Here are some other suggestions for keeping the meetings strategic:
- Professional Strategic Development: Once a quarter, include a brief training on strategic insights in the environment the business is operating and evolving issues that will effect the future of the business
- Staff Presentations: Once a quarter, have a staff member make a presentation regarding the strategic issues that that staff person faces in their area. Allow the directors to ask questions regarding those strategic issues.
- Strategic Environment Section: In each agenda, allow time for directors or management to bring issues of strategic importance to the table. This could be pending issues, new developments, intuitions, market changes, economic issues, etc.
- Attempt to spend most of the meeting on these big, important, strategic issues and less time on rehashing operational issues or worse: advising the CEO on operational issues.
- Match Short-Term Results to Long-Term Goals
At each board meeting and retreat, the board should assess how short-term results relate to the “Why.” Ask these questions: Are we moving toward our purpose? Are we treading water? Are we moving away from our purpose? Have we lost track of our purpose. By consistently reminding themselves of purpose, the board can persistently work to keep management aiming toward it.
- Directors’ Responsibilities in Keeping Up with Strategic Issues
Directors should be expected to become knowledgeable about the company’s industry and trends affecting the company and its competitors. This knowledge will help the board evaluate management actions. Further, when decision points arise, the directors will hopefully be more familiar with the issues and alternatives.
- Annual Planning Retreat
By following the steps above, the board and management will already be mindful of the “Why.” But still, make sure to put it at the start of the planning process. And measure against it. Determine if you are achieving the important results.
Keeping the group focused on the purpose can keep them from chasing shiny objects, distractions of the moment. If you always know why you exist as an organization, what you’re trying to accomplish and what the strategy is to get you there, making decisions is often so much easier. Strategy is as much about saying “No, that doesn’t fit,” as it is about saying “Yes, that fits.” By keeping the “Why” at the forefront, your company can keep smooth, consistent direction and avoid erratic, unneeded course changes.

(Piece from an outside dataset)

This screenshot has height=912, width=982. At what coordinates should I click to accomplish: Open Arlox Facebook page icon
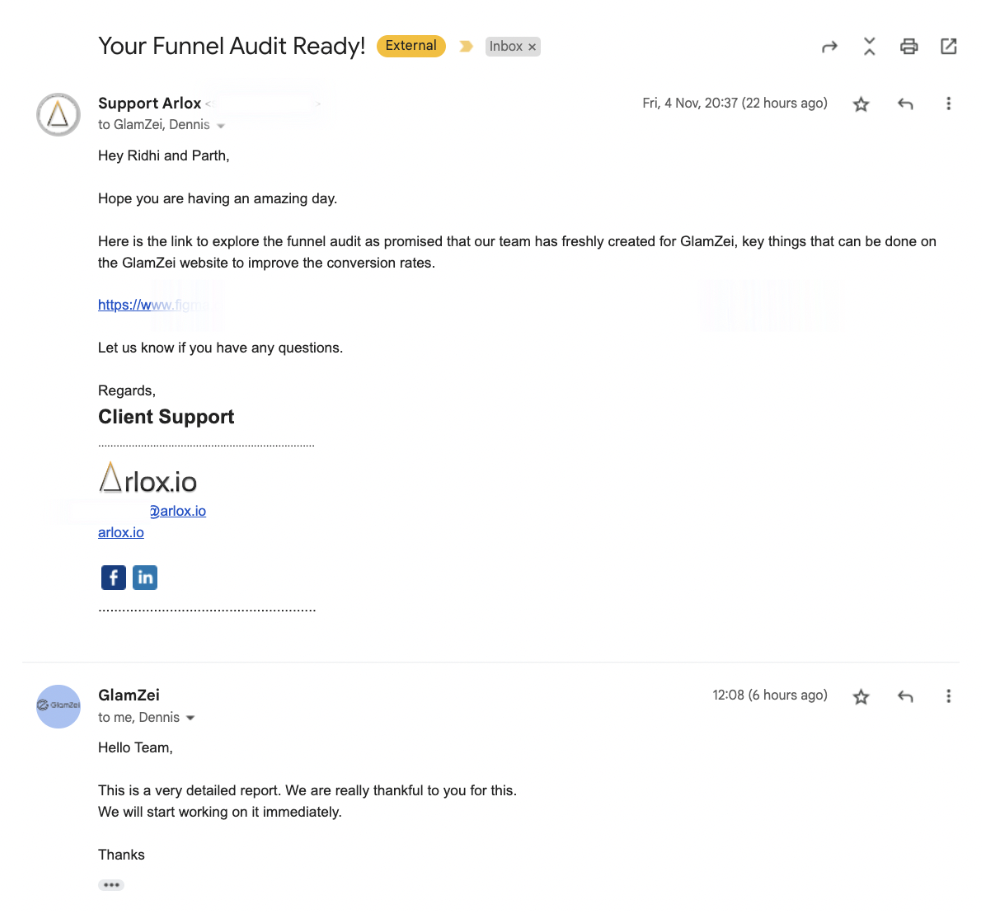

These seven steps can help your board become a strategic board. Following these can help you more effectively prioritize responsibilities, identify problems earlier, and focus on implementing strategy in light of the company’s competitive environment. Every company faces a unique set of issues internally and externally. Boards, however, must look beyond the issues of the moment to focus on strategic decisions and direction. Using a step-by-step framework can establish a process for strategy to take the forefront. The practical steps described can help board members increase their understanding of the company, provide better oversight, and help achieve strategic goals.